The Enterprise Developer Program was created to be used internally by companies, for applications that they distribute internally. For example, Google uses it for the app that employees use for their buses and it can also be used to test and deploy apps internally before taking them public. It allows for companies to do all of this without accessing the App Store. That’s a crucial point, because the App Store has strict rules and strong oversight that would have caught either of these programs, preventing them from going lie.

But instead of keeping their research app internal, Facebook used the program to distribute Facebook Research, an app that offered $20 in gift cards for near-total access to people’s cellphones, as first reported by TechCrunch. Since 2016, the app tracked users’ browsing history, the contents of their messages, their app usage, location data, and asked for root access to any data on their phones. It was targeted at people between the ages of 13 and 35, 5 percent of whom were reportedly teenagers. It also wasn’t entirely clear that the app was run by Facebook, unless people read closely during sign up.

Google’s app was called Screenwise Meter and it had been in operation since 2012. Screenwise Meter was a company-owned “VPN” that monitored user data. VPN is a virtual private network and the reason it’s in quotes in this case is because VPNs are supposed to encrypt and protect user data — not be used as a tool to monitor it. The app was originally available to users as young as 13, but Google increased the age limit to 18, with younger teens being allowed to join if they were part of family group. Once TechCrunch asked Google if their app, like Facebook’s violated Apple policy, the company apologized and pulled it down. Here’s what they said to TC:

“The Screenwise Meter iOS app should not have operated under Apple’s developer enterprise program — this was a mistake, and we apologize. We have disabled this app on iOS devices. This app is completely voluntary and always has been. We’ve been upfront with users about the way we use their data in this app, we have no access to encrypted data in apps and on devices, and users can opt out of the program at any time.”

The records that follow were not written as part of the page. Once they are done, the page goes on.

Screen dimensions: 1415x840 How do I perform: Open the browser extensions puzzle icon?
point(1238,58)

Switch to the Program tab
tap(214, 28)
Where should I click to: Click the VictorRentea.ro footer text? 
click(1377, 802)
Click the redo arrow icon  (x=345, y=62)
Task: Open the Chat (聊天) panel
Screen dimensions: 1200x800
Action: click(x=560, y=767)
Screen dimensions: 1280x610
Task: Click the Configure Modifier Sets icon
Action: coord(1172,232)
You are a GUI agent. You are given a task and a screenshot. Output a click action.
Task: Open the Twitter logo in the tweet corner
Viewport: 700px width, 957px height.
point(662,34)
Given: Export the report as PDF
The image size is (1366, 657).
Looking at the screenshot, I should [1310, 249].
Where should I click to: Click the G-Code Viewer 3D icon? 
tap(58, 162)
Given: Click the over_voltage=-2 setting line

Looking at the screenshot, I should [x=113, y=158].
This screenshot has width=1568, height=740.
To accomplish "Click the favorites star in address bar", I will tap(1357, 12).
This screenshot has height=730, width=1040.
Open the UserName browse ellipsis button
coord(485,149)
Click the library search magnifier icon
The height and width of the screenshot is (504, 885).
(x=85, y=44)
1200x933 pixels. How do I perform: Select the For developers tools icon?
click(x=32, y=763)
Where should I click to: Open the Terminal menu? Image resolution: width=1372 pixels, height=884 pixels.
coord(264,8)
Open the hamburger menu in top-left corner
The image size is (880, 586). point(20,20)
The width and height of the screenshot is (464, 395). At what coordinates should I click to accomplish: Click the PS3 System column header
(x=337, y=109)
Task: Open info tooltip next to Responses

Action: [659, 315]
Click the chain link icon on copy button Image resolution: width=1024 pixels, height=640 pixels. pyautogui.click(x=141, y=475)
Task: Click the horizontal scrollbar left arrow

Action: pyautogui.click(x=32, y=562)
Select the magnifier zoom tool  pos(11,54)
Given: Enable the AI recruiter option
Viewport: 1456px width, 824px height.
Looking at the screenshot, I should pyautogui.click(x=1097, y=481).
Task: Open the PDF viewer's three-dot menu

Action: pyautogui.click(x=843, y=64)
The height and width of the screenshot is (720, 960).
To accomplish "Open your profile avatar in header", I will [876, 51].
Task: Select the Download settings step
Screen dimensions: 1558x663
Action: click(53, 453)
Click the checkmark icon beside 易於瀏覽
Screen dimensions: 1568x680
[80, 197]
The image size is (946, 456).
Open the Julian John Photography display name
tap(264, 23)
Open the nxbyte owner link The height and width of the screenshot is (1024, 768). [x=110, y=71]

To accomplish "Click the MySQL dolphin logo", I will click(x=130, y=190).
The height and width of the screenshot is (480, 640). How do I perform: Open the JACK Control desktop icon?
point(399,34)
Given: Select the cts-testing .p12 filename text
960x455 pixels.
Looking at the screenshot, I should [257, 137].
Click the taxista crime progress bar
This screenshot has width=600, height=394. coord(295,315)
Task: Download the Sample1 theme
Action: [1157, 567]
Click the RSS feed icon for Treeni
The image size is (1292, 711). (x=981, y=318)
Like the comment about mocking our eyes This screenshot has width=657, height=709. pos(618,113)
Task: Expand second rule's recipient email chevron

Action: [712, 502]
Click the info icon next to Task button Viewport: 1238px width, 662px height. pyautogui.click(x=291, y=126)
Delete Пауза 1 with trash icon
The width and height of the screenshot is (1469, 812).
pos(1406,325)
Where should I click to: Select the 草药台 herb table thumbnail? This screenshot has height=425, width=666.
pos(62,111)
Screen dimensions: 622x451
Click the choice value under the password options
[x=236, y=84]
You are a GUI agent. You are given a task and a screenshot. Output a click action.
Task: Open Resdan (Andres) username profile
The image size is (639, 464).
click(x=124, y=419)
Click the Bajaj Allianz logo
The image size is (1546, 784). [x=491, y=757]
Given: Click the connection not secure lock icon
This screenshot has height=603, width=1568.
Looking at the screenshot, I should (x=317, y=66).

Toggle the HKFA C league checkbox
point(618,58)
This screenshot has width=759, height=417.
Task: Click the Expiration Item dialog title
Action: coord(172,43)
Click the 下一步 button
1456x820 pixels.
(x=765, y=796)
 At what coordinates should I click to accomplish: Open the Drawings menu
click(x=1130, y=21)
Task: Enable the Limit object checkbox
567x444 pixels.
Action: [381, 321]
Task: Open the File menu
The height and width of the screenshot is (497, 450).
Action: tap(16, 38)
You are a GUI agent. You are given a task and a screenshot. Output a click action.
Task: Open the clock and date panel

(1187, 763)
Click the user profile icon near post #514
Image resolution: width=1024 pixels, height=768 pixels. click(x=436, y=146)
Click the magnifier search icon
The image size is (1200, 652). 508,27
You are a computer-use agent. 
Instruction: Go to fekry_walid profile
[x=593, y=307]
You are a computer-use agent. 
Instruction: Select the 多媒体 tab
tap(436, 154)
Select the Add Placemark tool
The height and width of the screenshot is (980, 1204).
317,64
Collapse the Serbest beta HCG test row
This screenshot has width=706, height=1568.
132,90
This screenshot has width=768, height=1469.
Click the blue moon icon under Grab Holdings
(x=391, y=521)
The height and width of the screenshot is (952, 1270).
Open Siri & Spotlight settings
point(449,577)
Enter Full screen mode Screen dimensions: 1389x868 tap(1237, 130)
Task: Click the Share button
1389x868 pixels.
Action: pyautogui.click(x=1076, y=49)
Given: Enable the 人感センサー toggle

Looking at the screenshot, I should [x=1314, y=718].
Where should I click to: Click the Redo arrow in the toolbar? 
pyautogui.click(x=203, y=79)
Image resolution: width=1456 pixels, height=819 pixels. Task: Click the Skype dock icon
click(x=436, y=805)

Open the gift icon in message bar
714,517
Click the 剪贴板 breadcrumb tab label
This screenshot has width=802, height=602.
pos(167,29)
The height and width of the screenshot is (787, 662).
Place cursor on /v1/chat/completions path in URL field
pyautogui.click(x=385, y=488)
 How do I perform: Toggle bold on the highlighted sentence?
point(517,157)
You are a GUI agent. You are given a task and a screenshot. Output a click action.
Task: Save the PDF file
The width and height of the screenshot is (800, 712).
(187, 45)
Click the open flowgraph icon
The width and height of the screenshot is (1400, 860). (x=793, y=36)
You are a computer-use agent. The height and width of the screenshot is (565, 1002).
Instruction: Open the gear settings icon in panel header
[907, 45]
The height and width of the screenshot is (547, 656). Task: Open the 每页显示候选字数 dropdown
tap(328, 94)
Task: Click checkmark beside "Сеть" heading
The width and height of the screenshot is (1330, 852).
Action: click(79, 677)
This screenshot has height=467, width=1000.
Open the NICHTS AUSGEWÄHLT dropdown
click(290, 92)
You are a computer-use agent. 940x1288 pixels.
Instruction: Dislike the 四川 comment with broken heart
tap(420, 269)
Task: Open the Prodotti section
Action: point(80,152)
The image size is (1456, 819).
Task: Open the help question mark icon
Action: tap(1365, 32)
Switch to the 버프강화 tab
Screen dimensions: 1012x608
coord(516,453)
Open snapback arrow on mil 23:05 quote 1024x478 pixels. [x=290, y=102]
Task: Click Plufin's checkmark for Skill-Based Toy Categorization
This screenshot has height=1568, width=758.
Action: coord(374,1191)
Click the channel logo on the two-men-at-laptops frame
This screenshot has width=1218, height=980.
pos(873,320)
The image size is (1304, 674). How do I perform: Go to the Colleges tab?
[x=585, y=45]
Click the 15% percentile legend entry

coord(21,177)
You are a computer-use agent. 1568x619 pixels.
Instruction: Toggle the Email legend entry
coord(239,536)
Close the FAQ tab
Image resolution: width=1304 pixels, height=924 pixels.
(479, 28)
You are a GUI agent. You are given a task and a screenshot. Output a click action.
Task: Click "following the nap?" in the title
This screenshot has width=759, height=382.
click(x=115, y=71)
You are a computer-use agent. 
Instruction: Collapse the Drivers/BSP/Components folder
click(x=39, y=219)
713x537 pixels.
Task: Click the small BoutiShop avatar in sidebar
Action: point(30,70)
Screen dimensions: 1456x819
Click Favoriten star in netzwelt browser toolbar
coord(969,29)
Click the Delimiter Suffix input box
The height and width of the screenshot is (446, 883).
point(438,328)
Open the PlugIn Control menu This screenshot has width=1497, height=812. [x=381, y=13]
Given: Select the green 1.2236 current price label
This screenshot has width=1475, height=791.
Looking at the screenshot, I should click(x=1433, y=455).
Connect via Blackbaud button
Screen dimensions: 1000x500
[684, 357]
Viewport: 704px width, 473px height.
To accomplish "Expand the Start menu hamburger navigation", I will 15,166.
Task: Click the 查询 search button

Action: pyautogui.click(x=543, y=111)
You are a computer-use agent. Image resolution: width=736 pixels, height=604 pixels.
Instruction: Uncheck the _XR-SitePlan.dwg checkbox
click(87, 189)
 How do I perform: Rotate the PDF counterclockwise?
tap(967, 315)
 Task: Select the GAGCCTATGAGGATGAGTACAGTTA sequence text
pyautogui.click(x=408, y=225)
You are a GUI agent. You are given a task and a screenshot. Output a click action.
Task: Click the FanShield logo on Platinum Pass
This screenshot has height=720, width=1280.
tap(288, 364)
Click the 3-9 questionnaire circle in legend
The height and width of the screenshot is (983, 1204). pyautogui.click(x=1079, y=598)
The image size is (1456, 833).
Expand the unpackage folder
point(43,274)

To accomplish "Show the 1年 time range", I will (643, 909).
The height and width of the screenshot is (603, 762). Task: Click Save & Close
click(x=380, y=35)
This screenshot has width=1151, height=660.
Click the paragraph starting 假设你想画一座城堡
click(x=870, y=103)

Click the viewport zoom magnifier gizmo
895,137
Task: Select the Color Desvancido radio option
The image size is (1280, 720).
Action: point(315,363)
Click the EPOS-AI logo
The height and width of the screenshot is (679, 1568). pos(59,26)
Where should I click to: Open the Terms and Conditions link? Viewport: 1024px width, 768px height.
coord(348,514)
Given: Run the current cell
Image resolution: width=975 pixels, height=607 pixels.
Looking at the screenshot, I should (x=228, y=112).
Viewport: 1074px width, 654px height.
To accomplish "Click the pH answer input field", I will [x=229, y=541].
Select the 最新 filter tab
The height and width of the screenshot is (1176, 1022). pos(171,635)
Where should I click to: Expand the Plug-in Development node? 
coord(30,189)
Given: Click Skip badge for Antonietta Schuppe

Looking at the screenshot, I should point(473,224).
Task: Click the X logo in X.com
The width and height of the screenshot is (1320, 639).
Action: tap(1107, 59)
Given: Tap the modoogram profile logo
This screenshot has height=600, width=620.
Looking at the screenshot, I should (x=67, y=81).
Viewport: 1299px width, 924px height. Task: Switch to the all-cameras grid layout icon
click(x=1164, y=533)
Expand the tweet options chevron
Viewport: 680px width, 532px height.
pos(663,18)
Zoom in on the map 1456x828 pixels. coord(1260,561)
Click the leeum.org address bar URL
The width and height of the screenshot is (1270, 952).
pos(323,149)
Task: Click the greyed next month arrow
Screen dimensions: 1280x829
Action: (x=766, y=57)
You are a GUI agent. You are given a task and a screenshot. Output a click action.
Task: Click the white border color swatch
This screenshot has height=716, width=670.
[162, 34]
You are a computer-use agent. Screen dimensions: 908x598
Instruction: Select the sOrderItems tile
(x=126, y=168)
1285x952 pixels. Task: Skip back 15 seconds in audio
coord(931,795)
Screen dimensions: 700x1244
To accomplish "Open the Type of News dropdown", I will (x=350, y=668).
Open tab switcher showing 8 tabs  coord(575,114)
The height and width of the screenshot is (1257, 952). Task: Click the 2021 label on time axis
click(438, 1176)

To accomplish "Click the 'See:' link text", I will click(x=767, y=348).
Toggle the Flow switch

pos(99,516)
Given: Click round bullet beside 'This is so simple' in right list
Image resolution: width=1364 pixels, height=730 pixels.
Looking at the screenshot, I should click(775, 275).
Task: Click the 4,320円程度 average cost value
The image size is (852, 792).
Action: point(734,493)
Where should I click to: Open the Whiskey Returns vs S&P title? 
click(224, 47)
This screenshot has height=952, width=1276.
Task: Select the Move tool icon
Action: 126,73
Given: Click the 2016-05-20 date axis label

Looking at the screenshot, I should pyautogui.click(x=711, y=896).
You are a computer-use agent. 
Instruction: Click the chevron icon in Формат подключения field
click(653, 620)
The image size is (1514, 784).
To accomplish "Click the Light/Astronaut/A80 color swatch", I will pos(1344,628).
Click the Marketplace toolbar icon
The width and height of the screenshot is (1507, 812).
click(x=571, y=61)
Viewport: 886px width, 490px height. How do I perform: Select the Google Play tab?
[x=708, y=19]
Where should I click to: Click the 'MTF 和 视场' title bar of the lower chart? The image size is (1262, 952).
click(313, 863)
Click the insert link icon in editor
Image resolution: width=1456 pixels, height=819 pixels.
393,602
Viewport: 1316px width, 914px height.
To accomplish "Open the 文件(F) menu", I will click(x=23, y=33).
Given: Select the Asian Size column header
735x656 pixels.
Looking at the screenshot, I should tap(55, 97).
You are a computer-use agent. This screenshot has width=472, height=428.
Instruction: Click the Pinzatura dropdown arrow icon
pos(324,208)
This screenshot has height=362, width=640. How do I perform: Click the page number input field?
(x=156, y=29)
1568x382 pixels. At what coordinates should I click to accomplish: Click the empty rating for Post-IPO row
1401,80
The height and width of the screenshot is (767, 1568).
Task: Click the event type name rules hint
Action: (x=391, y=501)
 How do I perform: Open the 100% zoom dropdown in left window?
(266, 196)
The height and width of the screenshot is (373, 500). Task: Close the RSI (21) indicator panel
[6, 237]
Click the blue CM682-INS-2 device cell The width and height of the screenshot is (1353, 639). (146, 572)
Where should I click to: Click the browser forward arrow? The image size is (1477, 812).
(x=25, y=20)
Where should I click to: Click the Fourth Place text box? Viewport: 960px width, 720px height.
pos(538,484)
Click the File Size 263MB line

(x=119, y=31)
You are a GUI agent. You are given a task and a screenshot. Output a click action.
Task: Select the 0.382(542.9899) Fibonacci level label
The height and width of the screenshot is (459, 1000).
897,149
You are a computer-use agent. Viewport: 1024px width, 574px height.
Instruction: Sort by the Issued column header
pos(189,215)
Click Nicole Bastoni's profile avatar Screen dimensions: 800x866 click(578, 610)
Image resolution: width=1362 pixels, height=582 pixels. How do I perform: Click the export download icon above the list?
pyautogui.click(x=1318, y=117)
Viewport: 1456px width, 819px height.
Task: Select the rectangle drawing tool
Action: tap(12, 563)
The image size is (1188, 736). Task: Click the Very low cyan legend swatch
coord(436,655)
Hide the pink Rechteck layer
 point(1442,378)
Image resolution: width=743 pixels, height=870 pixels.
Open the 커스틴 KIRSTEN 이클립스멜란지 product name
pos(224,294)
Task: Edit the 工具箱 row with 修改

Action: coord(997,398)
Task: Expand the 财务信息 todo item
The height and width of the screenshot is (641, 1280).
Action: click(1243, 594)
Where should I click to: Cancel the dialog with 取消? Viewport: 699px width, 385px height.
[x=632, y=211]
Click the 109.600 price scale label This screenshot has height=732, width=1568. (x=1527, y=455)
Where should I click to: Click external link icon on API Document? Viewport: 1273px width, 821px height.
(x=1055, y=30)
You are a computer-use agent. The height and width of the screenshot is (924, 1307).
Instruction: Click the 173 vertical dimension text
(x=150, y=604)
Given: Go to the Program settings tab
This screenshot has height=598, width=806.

But Apple clearly felt it was too little, too late: They cut off both Facebook and Google’s access to the Enterprise Developer Program almost immediately. This move was more than just a smack on the wrist, as it not only disabled their data-collecting apps but also any internal iOS apps the tech giants had developed for their employees to use. It’s a move that could potentially throw both companies into chaos.

Luckily for them, Apple restored their access quickly — within five hours for Google and one day for Facebook — and the tech companies are “in the process of getting our internal apps up and running,” according to a statement Facebook made to media. Will this incident make them think twice about sketchy data practices in the future? History suggests… No.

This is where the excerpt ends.